As an index of the amount of work involved in correspondence alone, the number of letters received during the year was more than two thousand, and a still larger number were written.

PUBLICATIONS.

The publications of the year 1891 by the Survey are as follows:

  • I. Second Annual Report of the Geological Survey of Texas. 8vo. pp. cx., 738; pl. xxviii.
    Of this Report the following parts were issued as separates:
    • Report of the State Geologist.
    • Reports on the Iron Ore District of East Texas.
    • Report on the Geology of Northwest Texas.
    • Report on the Geology and Mineral Resources of the Central Mineral Region of Texas.
    • Report on the Geology and Mineral Resources of Trans-Pecos Texas.
    • Carboniferous Cephalopoda.
  • II. Preliminary Report on the Utilization of Lignites.

Of the total number of each publication the law requires that a certain number be retained by the Secretary of State, and the remainder are turned over to this department for distribution.
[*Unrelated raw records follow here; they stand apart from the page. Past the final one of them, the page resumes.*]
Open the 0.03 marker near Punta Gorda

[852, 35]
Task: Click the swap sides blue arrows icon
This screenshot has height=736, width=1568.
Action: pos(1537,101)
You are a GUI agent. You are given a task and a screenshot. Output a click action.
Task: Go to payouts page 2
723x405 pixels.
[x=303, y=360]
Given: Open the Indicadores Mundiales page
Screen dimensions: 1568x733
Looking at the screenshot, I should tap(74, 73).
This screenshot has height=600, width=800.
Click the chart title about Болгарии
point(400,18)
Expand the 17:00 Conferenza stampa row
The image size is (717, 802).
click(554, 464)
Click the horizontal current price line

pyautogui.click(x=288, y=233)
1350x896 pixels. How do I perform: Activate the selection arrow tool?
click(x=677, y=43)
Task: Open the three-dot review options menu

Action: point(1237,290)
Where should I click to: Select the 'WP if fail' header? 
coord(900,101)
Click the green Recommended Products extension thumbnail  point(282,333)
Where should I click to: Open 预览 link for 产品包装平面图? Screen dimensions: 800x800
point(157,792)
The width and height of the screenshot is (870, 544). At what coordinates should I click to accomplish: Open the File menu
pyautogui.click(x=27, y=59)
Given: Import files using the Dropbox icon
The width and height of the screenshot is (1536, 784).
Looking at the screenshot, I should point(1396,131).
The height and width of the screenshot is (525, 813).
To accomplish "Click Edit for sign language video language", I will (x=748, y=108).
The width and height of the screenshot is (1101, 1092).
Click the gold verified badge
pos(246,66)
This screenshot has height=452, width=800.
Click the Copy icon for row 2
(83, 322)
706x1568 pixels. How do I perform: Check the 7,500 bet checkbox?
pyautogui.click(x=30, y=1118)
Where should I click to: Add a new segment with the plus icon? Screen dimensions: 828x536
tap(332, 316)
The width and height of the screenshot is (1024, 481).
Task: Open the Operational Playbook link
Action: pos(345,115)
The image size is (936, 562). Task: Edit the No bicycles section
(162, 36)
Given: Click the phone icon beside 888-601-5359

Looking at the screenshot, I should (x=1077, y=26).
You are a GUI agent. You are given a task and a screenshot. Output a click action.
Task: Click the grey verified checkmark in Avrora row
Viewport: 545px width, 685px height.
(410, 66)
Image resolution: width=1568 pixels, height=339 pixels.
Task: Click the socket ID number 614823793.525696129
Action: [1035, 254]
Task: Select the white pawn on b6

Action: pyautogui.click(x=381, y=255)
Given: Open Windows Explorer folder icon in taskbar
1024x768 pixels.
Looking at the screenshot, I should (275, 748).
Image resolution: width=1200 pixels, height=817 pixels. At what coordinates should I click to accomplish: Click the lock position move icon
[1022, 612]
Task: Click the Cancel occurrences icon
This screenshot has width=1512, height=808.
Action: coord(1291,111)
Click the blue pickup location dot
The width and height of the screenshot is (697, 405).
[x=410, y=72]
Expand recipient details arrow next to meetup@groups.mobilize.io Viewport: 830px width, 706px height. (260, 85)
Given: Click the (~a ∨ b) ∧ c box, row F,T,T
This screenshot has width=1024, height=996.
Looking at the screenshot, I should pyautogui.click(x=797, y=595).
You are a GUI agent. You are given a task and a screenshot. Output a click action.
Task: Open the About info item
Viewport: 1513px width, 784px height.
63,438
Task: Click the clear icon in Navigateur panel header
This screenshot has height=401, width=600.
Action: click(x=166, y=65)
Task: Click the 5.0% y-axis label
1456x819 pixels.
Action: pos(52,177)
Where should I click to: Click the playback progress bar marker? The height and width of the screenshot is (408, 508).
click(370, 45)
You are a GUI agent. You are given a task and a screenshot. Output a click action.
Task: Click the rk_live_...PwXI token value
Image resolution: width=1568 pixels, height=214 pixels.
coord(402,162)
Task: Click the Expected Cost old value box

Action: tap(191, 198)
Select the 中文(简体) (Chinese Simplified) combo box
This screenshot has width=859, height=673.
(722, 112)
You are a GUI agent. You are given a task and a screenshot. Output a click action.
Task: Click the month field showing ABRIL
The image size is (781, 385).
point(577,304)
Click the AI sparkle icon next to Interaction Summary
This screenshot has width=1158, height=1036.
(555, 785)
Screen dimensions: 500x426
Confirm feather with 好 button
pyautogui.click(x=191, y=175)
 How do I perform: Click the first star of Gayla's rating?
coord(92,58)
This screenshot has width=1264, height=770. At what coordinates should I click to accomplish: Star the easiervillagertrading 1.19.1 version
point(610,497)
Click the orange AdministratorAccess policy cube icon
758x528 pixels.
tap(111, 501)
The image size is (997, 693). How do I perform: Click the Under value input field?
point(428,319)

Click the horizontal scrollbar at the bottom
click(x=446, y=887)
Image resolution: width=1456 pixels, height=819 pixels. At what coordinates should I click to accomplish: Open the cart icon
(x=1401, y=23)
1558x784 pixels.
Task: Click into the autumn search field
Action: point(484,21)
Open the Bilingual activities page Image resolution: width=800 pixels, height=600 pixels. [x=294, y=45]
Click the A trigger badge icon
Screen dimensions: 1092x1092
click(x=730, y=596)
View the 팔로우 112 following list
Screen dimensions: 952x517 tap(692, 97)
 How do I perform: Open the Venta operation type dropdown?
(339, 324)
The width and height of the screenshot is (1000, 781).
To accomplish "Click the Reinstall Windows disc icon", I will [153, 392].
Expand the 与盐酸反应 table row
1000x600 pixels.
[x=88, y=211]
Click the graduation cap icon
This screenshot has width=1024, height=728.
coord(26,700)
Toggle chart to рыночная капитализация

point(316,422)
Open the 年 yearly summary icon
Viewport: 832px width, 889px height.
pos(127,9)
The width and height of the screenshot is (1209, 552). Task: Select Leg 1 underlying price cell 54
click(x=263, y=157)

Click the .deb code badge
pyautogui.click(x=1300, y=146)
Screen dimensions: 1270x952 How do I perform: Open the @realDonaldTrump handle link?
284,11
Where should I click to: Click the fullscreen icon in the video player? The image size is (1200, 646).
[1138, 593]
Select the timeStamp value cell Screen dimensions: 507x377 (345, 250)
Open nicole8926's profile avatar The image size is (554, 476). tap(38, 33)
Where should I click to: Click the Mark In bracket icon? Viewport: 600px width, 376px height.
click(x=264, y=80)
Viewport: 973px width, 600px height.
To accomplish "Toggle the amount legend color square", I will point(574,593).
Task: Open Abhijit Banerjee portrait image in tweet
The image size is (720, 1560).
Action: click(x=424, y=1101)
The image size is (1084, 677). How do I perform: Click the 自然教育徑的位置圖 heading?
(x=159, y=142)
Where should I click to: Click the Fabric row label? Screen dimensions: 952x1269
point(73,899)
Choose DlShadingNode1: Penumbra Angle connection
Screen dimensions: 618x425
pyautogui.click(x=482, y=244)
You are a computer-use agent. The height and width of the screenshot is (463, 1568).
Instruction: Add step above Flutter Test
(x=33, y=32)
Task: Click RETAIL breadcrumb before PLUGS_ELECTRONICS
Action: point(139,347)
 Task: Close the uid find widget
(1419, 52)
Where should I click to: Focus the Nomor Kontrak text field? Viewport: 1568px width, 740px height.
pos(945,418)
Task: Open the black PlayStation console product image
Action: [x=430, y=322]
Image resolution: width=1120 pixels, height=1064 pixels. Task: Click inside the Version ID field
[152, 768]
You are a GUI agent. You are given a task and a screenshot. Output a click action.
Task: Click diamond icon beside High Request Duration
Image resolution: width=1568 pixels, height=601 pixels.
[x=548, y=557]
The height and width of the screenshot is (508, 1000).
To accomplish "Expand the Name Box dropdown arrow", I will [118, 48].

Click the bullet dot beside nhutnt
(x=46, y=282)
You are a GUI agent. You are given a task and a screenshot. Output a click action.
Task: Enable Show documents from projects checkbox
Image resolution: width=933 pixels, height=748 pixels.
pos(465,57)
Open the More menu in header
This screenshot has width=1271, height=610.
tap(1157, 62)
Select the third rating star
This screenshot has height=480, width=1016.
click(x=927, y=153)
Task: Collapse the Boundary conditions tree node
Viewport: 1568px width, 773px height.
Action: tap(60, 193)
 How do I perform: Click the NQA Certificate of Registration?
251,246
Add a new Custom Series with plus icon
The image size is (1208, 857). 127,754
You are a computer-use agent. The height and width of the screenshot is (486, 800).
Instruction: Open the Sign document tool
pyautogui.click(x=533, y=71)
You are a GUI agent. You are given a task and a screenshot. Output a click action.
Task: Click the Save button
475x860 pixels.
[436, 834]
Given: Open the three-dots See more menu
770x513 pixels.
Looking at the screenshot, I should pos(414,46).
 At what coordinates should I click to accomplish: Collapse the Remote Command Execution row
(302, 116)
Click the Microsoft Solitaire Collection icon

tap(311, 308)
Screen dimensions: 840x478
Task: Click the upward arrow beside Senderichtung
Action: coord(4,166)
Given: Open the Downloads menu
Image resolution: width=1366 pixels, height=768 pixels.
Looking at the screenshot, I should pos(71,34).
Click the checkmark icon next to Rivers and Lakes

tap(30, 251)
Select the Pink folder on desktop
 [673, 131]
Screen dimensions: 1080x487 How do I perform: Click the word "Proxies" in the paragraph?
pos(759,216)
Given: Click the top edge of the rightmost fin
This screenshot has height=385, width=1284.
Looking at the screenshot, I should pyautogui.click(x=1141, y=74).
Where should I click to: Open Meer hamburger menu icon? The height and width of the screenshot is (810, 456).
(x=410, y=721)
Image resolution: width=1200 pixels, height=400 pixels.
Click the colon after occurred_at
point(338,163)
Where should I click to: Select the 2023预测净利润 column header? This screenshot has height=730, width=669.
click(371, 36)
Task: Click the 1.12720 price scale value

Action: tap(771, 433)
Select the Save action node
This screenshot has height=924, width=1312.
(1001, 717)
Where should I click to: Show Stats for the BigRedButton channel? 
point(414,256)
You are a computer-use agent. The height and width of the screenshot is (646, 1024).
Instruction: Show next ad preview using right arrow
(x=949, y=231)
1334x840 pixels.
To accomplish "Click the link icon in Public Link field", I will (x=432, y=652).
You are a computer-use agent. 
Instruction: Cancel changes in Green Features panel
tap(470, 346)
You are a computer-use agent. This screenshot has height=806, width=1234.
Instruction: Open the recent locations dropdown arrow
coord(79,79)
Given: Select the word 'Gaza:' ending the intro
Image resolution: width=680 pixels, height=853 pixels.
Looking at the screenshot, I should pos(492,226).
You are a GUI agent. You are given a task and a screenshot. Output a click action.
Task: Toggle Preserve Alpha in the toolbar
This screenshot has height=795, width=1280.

After reserving a small number for future needs and the required number for our exchange list, the balance are distributed to all citizens of the State who wish them, on payment of postage or express charges.

ACKNOWLEDGMENTS.

Our field parties have met with ready assistance and help from the citizens of the various portions of the State in which the work has been carried on. The number of persons who have thus aided us, and to whom our thanks are due, is so great that I can only acknowledge our obligations to them collectively, and trust that sooner or later they may be more fully repaid by the results springing from our labors.

To the United States Geological Survey we are under renewed obligations for a more extended co-operation even than that of previous years. To the United States Coast and Geodetic Survey our thanks are also due for their continued assistance, as they are also to the many Paleontologists who have aided us as I have already described.

To the members of the Survey, one and all, who have given such faithful work toward the carrying out of the plans outlined for them, I return my most sincere thanks.